Photo“One thing we learned from doing the halls in the [Campus] Commons is that students are placing a high value on these common living spaces and shared study spaces,” he said. “They love the quality furniture. They study rooms white boards. After 8 p.m., that’s the place to be.”

The two halls will house 396 bed spaces for mostly sophomores and upperclassmen. Approximately 30 freshmen will call Pamela and Edward Clark Hall home. Suites will have two or four bedrooms and a living room space, plus two bathrooms.

“They’re a little bigger than the units in the [Campus] Commons,” Allen said.

Study lounges and spacious nooks with soft seating dot the hallways. There are no kitchens in the units, but each hall has a baking kitchen with conventional and microwave ovens.

The marble-tiled lobbies of both halls have a two-story feature, creating a loft on upper floors, similar to the renovated Milton Daniel Hall. There are print stations at the entry desk for resident use.

“It’s the unique feature for these halls,” Allen said. “The curvature of the building is going to make the hallways different and much larger.”

Like TCU’s other residence halls, they’ll have wireless access, cable television and energy-efficient systems, but no telephone wiring in the rooms, Allen said. More than 90 percent of students have mobile phones. There is a community phone along every hallway.

In Marion, laundry facilities with three washers and six dryers are on the second and fourth floors. In Pamela and Edward Clark Hall, they are on the first and third levels.

PhotoThe halls are separate structures and not connected, though an archway similar to the one at the Brown-Lupton University Union appears to bridge them. The design is meant to mimic the BLUU’s and create a grand entry into Worth Hills. Both are on track for gold-level Leadership in Energy and Environmental Design (LEED) certification, Allen said.

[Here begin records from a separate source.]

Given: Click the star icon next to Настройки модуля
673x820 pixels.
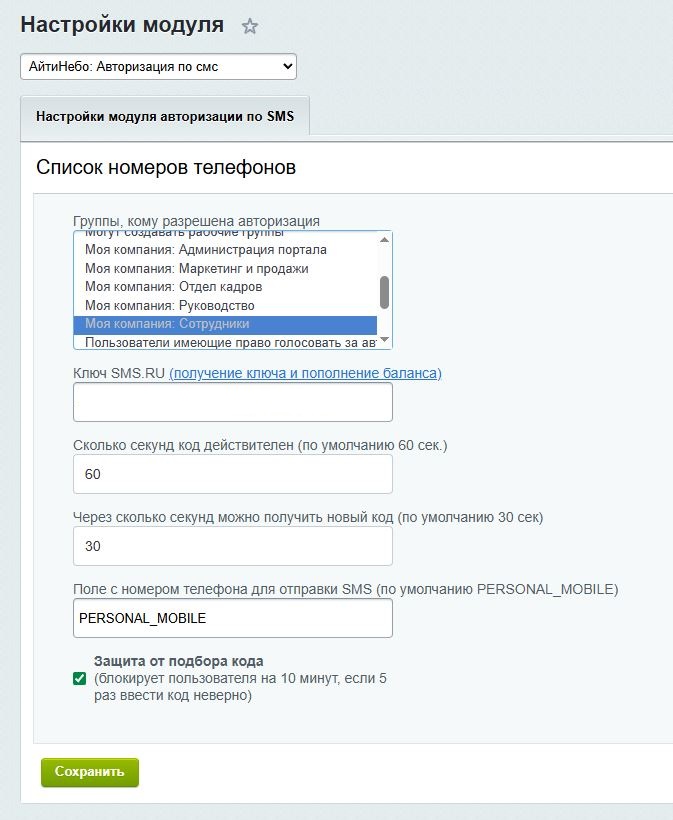Looking at the screenshot, I should [249, 26].
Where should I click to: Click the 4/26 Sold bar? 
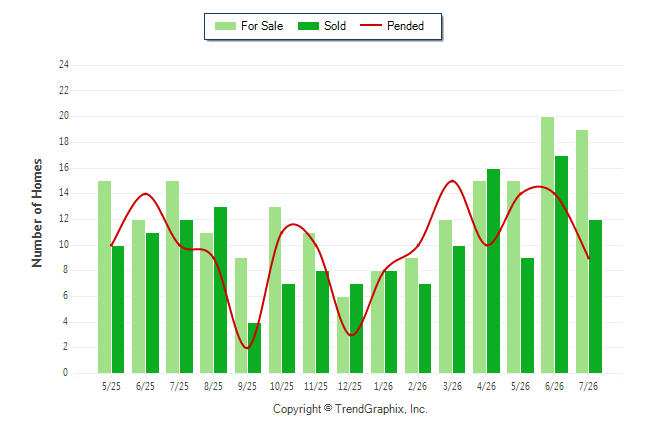click(494, 271)
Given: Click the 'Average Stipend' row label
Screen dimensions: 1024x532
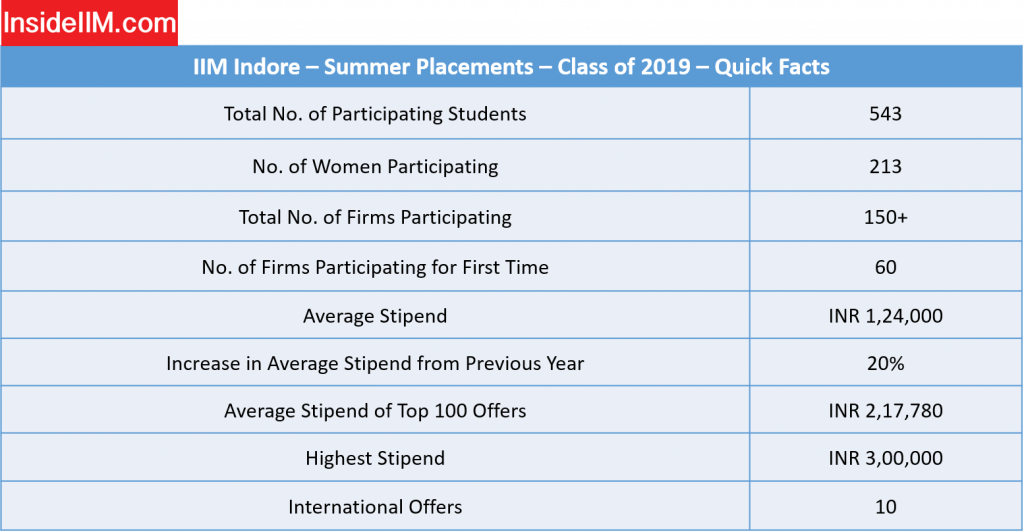Looking at the screenshot, I should [375, 316].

In front of the halls, a curved colonnade provides cover and will eventually connect to a planned multipurpose building that offers dining and meeting space. A sidewalk with a distinctive circle with stairs will be the primary walkway to the corner of Stadium and Bellaire drives.

The new structures represent the first of a multi-phase plan to overhaul the Worth Hills section of campus, including new housing for fraternity and sororities, plentiful green space and a dining facility.

In essence, TCU hopes the planned makeover will do for Worth Hills what the Campus Commons has done for main campus.

“The Campus Commons created a downtown for TCU, and by most accounts, did so very successfully: Students hang out there. They eat there. Groups meet there. Events happen there. And it all used to be a parking lot,” he said. “In the same way, the center of Worth Hills currently is a parking lot. We’re going to follow the model we used for the Commons and move parking to the perimeter, so that the center has a series of small quads and lawns. Think of it as a TCU student neighborhood.

“My hope is Worth Hills will have a similar feel as the Commons. People will walk through the archway and instead of parking, there will be trees and big lawns and will feel like a neighborhood.”

PhotoConstruction crews have already started a third hall in Worth Hills that will accommodate 160 students. The TCU Board of Trustees approved the approved the project in May. It is expected to open in August 2014.

When completed, it will be four stories tall and about 61,000 square feet. Rooms will be designed as suite-style units with a combination of two to four beds.

Additionally, a 1,200-space parking garage and the multi-purpose building are planned beyond 2014, pending Board approval.

Under the university’s Vision in Action: Academy of Tomorrow goals, TCU aims to increase the percentage of students living on campus. With the planned additions, Worth Hills would increase from about 780 beds to about 1,800 and push the total campus bed count to more than 5,300, which would account for two-thirds of undergraduates.

Marion Hall was named in July to recognize Honorary Trustee Anne Marion, her husband John and The Burnett Foundation for a recent gift, as well as long-standing and extraordinary philanthropic support.